▶ _Task set_
a - Set down, word for word, everything in the permaculture article from "Today at age" down to "the natural resources.".
b - Using the permaculture article, mark each statement yes or no, and back each verdict with the deciding words from the article, quoted exactly: (i) Torres was twenty-seven years old when the author met him in 2008. (ii) Torres says heavy machinery compacts soil so that plant roots cannot penetrate it. (iii) According to Torres, most farmers leave soil bare.
c - Pick up the permaculture article after its final sentence and keep writing.

▶ _Given passage_

━━━

When I met my WWOOF host Alexis Torres in 2008, he was living on a South American island and growing a flourishing garden……..in sand.
Today at age twenty-seven this Chilean is one of his country’s foremost experts on permaculture, the design of sustainable and self-sufficient human environments. Since permaculture’s a rather broad area, Torres does several things, but they all fall under a common theme: teaching people and communities how to lead a comfortable lifestyle in which they render all their own necessities from their local land without damaging or exhausting the natural resources.
Unfortunately one of those natural resources, fertile soil, the base of nearly all our food, has already been decimated throughout several regions of the world. “Modern agriculture has destroyed a total of farmland equal to the area of Canada and the United States combined,” Torres explained. “Heavy machinery compacts the soil so plant roots can’t penetrate it. Pesticides and tilling kill the microbes that fix nitrogen and break organic matter into the minerals plants need to grow.
“Additionally, most farmers leave soil bare, exposing it to the elements. Wind and rain erode uncovered soil while the sun fries microbes and evaporates water before it can reach the deeper layers of soil where many plant roots are located.”

━━━

▶ _Data_
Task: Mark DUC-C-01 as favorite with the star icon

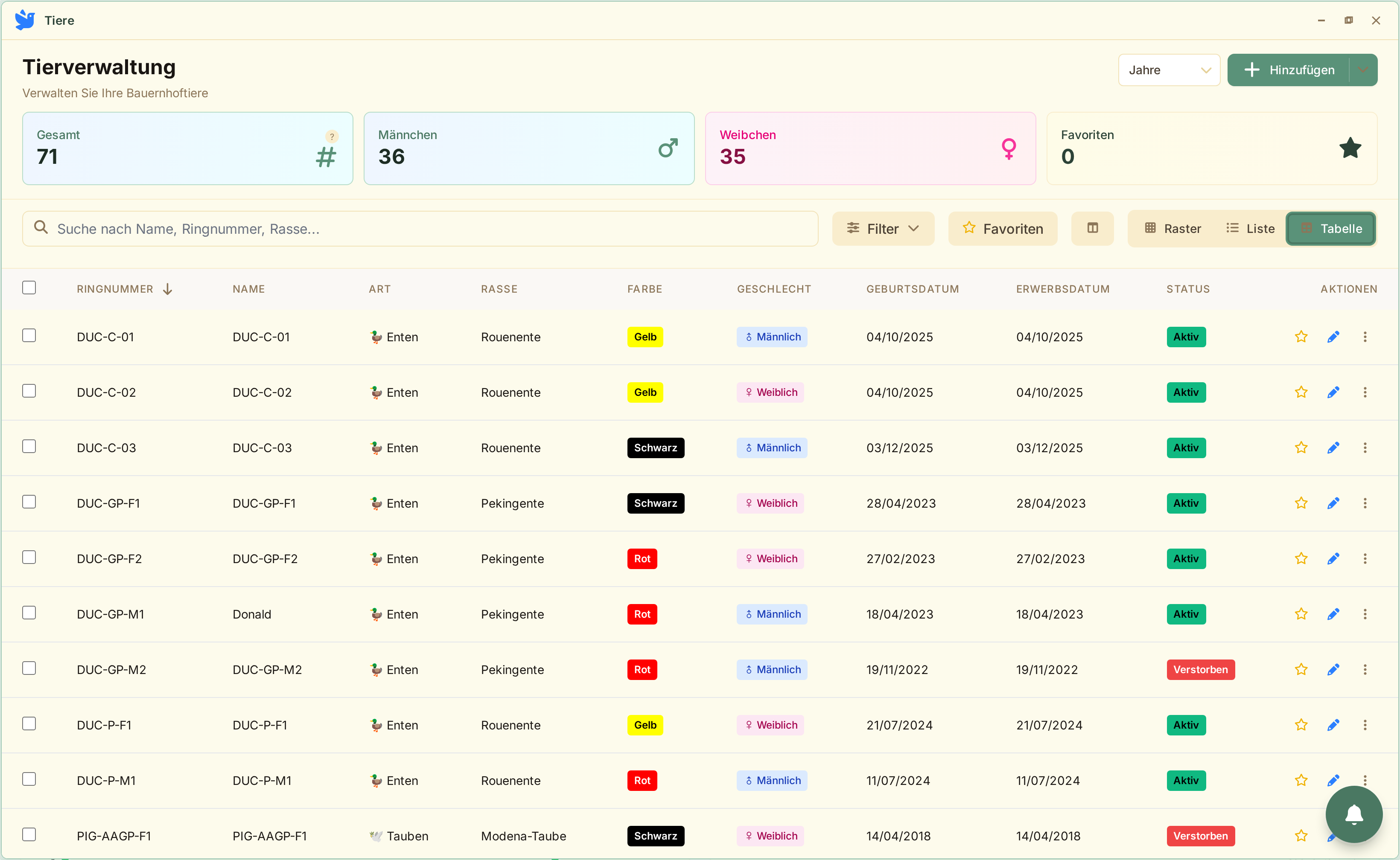Action: [x=1301, y=337]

━━━

▶ _Answers provided_
a -
Today at age twenty-seven this Chilean is one of his country’s foremost experts on permaculture, the design of sustainable and self-sufficient human environments. Since permaculture’s a rather broad area, Torres does several things, but they all fall under a common theme: teaching people and communities how to lead a comfortable lifestyle in which they render all their own necessities from their local land without damaging or exhausting the natural resources.

b -
(i) No: "Today at age twenty-seven this Chilean is one of his country’s foremost experts on permaculture"
(ii) Yes: "Heavy machinery compacts the soil so plant roots can’t penetrate it."
(iii) Yes: "most farmers leave soil bare, exposing it to the elements."

c -
The result is desertification and less space to cultivate food in an increasingly populated world. Throughout central Chile, one can see acres of barren dirt, former fields that are now glazed with dust whenever the wind blows. Similar sites blot Asia, Africa, and the other inhabited continents.
It’s this expanding collection of scorched earth that prompted Torres to start farming sand.
“I want to inspire people to recuperate the soil where they live,” Torres said. “Whether fertility was lost from war, modern agriculture, or urbanization – for example, buildings that got torn down and now there’s just an empty plot – that land can be recovered and used to grow things. People just need to see that it can be done and understand the basic principles of how to do it.”
How did Torres make his sand garden? In 2006 he began creating a border between the island’s sands and the river that ran by them. Since the island was a thirty-minute walk from the village where he grew up, he was already familiar with the seasonal patterns and challenges he faced. In summer the river bordering the island was merely a trickle, but when the winter rains came the waters swelled and carried a portion of the bank away. Torres and some friends first altered the flow of the river by strategically placing small sticks that tilted the water away from the island and allowed sediment to build up against the shores. They planted cattails along the banks, which raised the soil as the plants grew, the next generation growing out of the decay of the previous generation. In winter then the elevated rooted banks protected the island’s sands from being washed away by the river.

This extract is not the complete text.